Is there a German feminine noun whose plural form is itself?
Example (of the noun I am after, but being feminine)
der Löffel / die Löffel
Is there a German feminine noun whose plural form is itself?
Example (of the noun I am after, but being feminine)
der Löffel / die Löffel
One candidate is Mark (as a currency):
Dafür bezahlte man fünf Mark.
However, it could be argued that this is not really plural, but a unit-of-measure singular (cf. zehn Grad, zwanzig Stück).
Another candidate is the acronym SMS, which in Germany (not in Austria or Switzerland) is feminine:
Ich habe zwei SMS von ihm bekommen.
There are two regular feminine words that form a plural without ending, but the plural form has umlaut: Mutter – Mütter, Tochter – Töchter.

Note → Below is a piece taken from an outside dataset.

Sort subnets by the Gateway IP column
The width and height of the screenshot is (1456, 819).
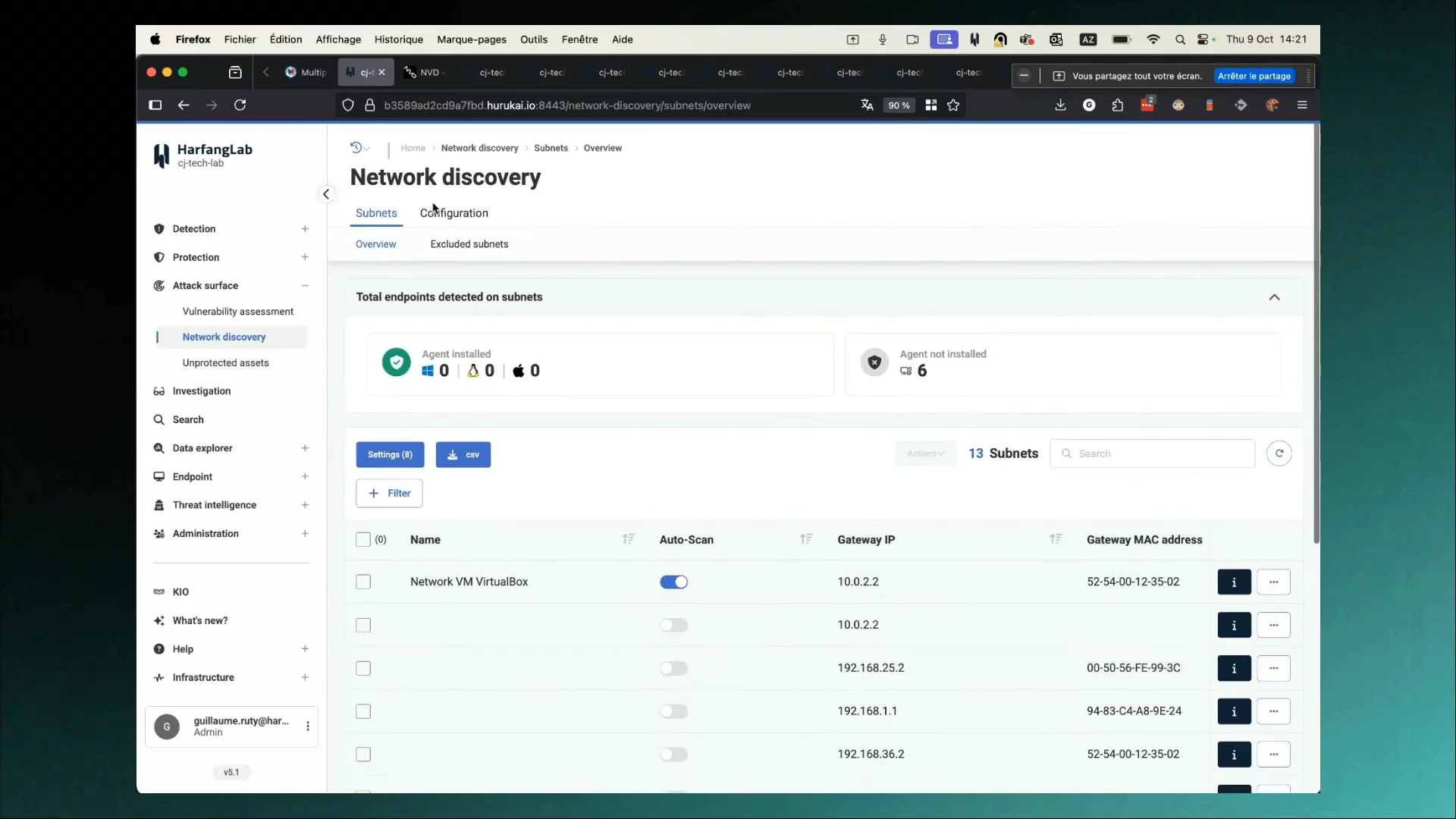click(1055, 539)
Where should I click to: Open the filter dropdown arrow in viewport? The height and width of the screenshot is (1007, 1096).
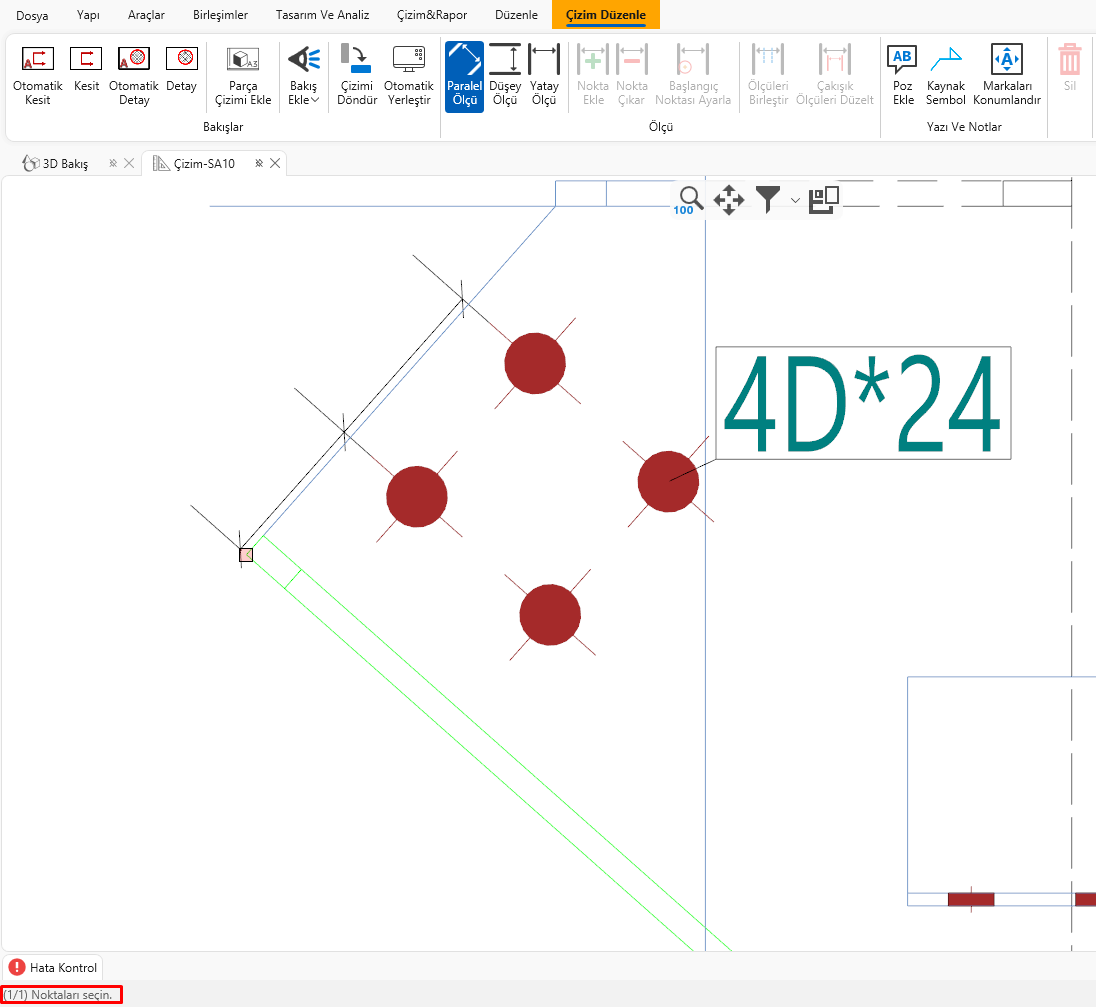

Normally, null plural is limited to masculine and neutral nouns.
All the answers ATOW miss the point that for a "word" to have the same "wordforms" they must be the same in singular and plural in the corresponding declination case, not only for the nominative case, i.e. sing.nom. = pl.nom., sing.akk. = pl.akk., sing.dat. = pl.dat., and sing.gen. = pl.gen.
AFIK all pl.dat. forms end with an "n" wich is always different form the sing.dat form.

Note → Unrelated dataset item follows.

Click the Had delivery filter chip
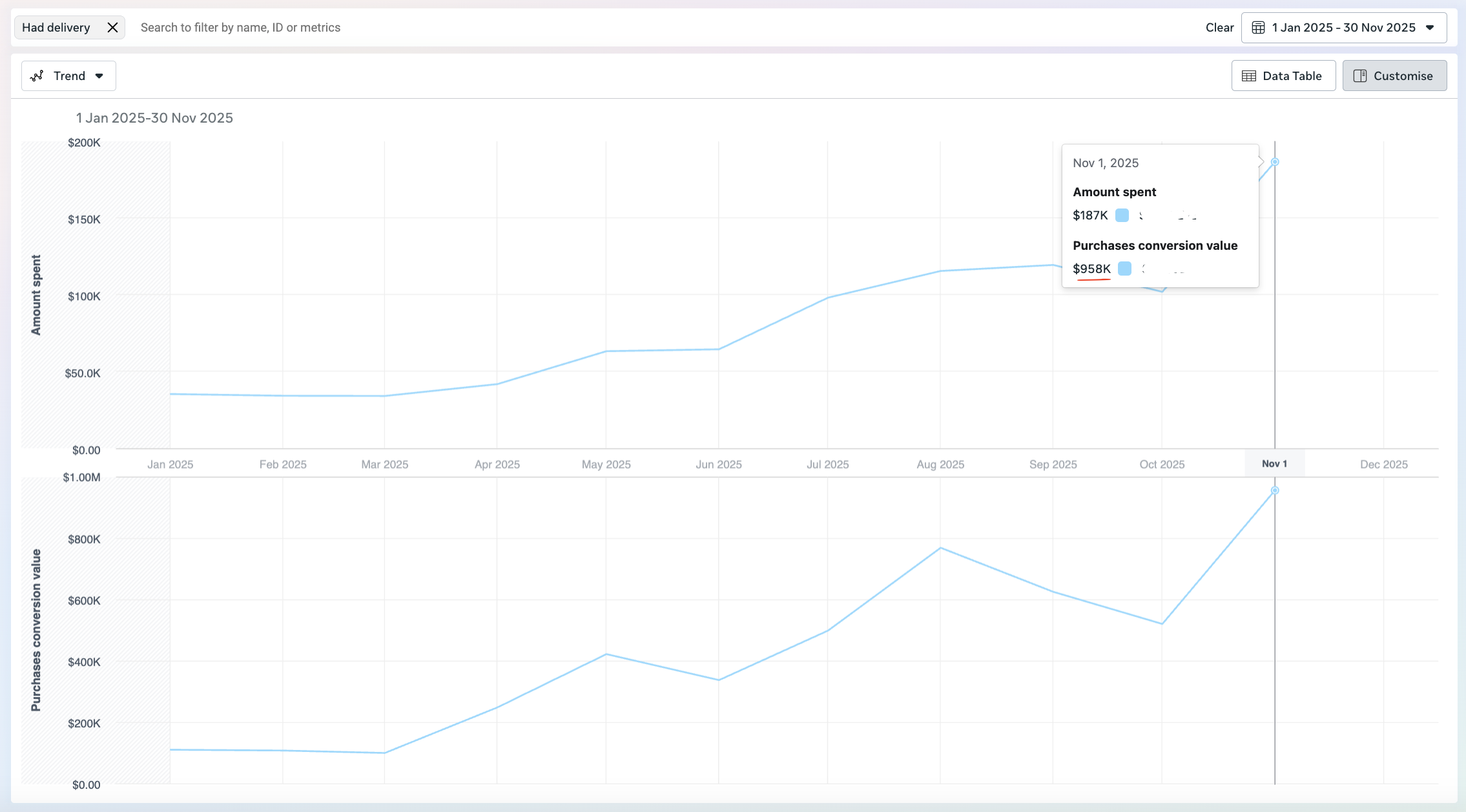The height and width of the screenshot is (812, 1466). [x=56, y=27]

In your example LÖFFEL you have der Löffel [sing.dat.] vs. den Löffeln [pl.dat.]
I have one that is a bit of cheat, which is "die Milch", which in colloquial use can become countable, so that you can order "zwei Milch" in a restaurant or similar. But technically, similar to the Mark above, that is more like a unit of measure than a real plural.